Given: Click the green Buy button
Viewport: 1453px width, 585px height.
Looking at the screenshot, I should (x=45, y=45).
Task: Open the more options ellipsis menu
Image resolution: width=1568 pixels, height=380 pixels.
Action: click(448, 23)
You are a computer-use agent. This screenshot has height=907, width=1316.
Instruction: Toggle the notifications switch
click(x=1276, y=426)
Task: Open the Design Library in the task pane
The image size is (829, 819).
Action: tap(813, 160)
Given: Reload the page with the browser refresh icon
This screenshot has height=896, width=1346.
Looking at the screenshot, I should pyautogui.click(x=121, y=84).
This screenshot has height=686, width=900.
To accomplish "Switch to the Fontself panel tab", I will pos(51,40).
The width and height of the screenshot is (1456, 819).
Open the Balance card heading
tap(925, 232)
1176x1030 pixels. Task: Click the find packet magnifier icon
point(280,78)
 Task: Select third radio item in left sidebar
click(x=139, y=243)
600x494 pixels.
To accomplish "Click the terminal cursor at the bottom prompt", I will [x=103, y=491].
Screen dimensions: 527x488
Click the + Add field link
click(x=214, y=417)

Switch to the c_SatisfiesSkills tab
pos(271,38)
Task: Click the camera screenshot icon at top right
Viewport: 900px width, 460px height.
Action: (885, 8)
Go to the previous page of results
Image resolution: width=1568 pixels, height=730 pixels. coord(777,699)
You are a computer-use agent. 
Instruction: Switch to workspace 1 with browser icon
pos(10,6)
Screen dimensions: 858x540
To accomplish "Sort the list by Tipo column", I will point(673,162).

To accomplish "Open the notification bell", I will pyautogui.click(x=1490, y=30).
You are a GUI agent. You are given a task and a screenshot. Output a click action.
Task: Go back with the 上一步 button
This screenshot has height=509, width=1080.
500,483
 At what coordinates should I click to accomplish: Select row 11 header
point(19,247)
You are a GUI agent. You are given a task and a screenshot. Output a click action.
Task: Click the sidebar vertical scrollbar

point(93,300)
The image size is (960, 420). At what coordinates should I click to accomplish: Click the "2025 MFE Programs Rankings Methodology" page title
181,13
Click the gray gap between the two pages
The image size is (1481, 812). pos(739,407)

══════

**Assignment**. Output the entire data exactly, line for line.

**Exercise answer**.
Given: Click the green Buy button
Viewport: 1453px width, 585px height.
Looking at the screenshot, I should (x=45, y=45).
Task: Open the more options ellipsis menu
Image resolution: width=1568 pixels, height=380 pixels.
Action: click(448, 23)
You are a computer-use agent. This screenshot has height=907, width=1316.
Instruction: Toggle the notifications switch
click(x=1276, y=426)
Task: Open the Design Library in the task pane
The image size is (829, 819).
Action: tap(813, 160)
Given: Reload the page with the browser refresh icon
This screenshot has height=896, width=1346.
Looking at the screenshot, I should pyautogui.click(x=121, y=84).
This screenshot has height=686, width=900.
To accomplish "Switch to the Fontself panel tab", I will pos(51,40).
The width and height of the screenshot is (1456, 819).
Open the Balance card heading
tap(925, 232)
1176x1030 pixels. Task: Click the find packet magnifier icon
point(280,78)
 Task: Select third radio item in left sidebar
click(x=139, y=243)
600x494 pixels.
To accomplish "Click the terminal cursor at the bottom prompt", I will [x=103, y=491].
Screen dimensions: 527x488
Click the + Add field link
click(x=214, y=417)

Switch to the c_SatisfiesSkills tab
pos(271,38)
Task: Click the camera screenshot icon at top right
Viewport: 900px width, 460px height.
Action: (885, 8)
Go to the previous page of results
Image resolution: width=1568 pixels, height=730 pixels. coord(777,699)
You are a computer-use agent. 
Instruction: Switch to workspace 1 with browser icon
pos(10,6)
Screen dimensions: 858x540
To accomplish "Sort the list by Tipo column", I will point(673,162).

To accomplish "Open the notification bell", I will pyautogui.click(x=1490, y=30).
You are a GUI agent. You are given a task and a screenshot. Output a click action.
Task: Go back with the 上一步 button
This screenshot has height=509, width=1080.
500,483
 At what coordinates should I click to accomplish: Select row 11 header
point(19,247)
You are a GUI agent. You are given a task and a screenshot. Output a click action.
Task: Click the sidebar vertical scrollbar

point(93,300)
The image size is (960, 420). At what coordinates should I click to accomplish: Click the "2025 MFE Programs Rankings Methodology" page title
181,13
Click the gray gap between the two pages
The image size is (1481, 812). pos(739,407)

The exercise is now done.